Murdoch's right-hand man, who is a woman, Rebekah Brooks, just resigned in connection with the scandal, and then was promptly arrested. (It's Rebekah Brooks, not Rebecca Black, as I first wrote.)
So those are the facts.
Janet Daley argues "the BBC Left" is using the scandal as a pretext for removing inconvenient actors from the public debate.
This has gone way, way beyond phone hacking. It is now about payback. Gordon Brown's surreal effusion in the House last week may have made it embarrassingly explicit, but the odour of vengeance has been detectable from the start: not just from politicians who have suffered the disfavour of Murdoch's papers, or the trade unions (and their political allies) who have never forgiven him for Wapping, but from that great edifice of self-regarding, mutually affirming soft-Left orthodoxy which determines the limits of acceptable public discourse – of which the BBC is the indispensable spiritual centre.
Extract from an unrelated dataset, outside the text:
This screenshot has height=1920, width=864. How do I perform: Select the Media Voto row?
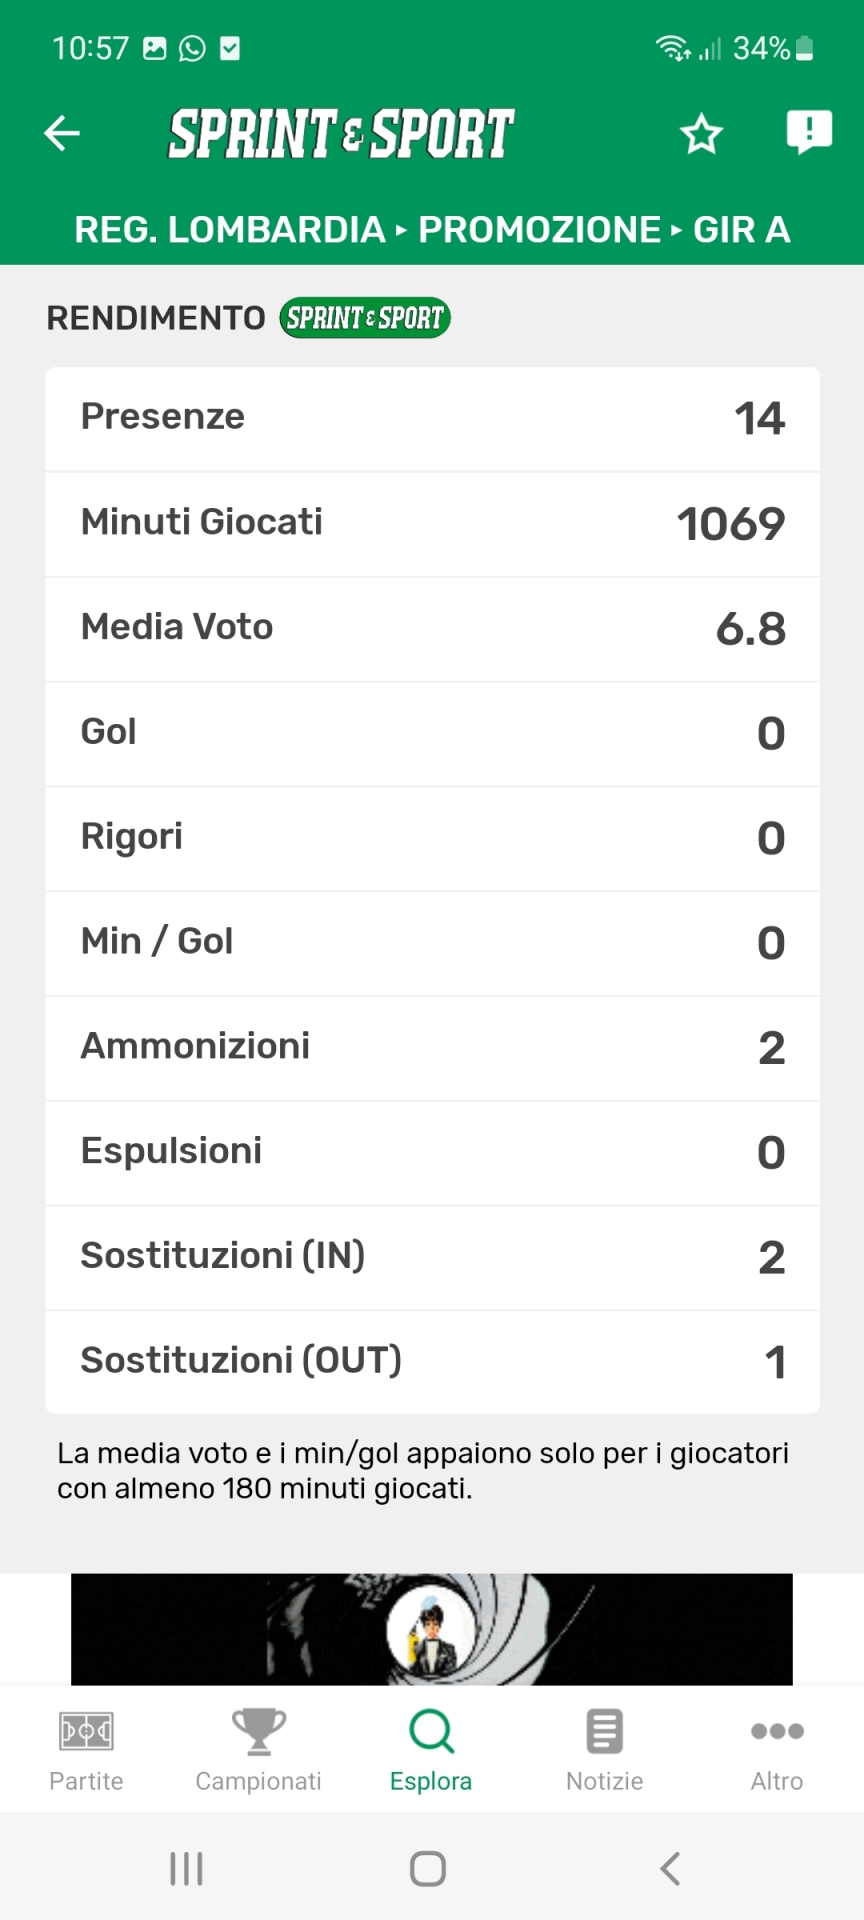pos(432,628)
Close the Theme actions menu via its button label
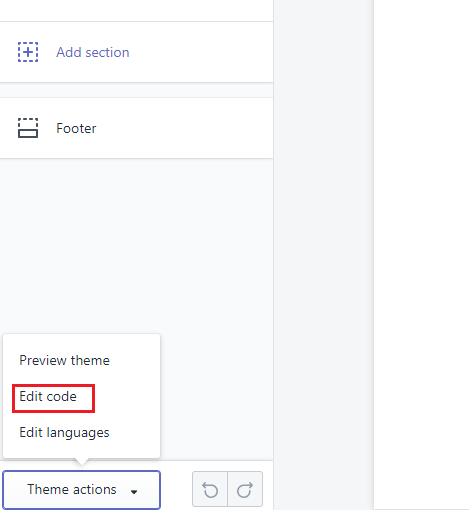 [72, 489]
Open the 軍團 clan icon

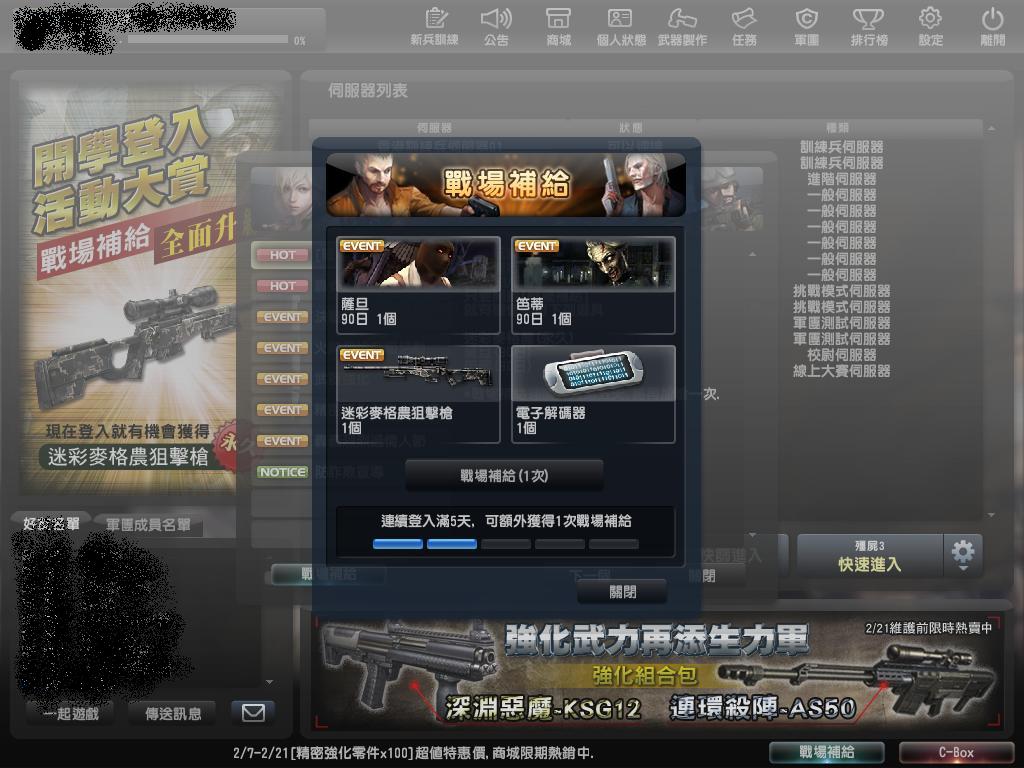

The influence of the BBC as a monitor of what is politically admissible is almost incalculable: the entire Tory modernisation project was effectively made necessary (as its chief architects often admit) by the need to get a fair hearing on its news coverage.
Daley notes that in America, liberals are hoping to use this scandal to finally get FoxNews neutered or off the air.
Interesting bit which I didn't know (or had forgotten): There can't be a FoxNews in Britain because the law requires all news to be delivered "impartially."
And, see, the BBC is by definition "impartial." If you don't parrot the BBC, you can actually be in legal trouble with the state.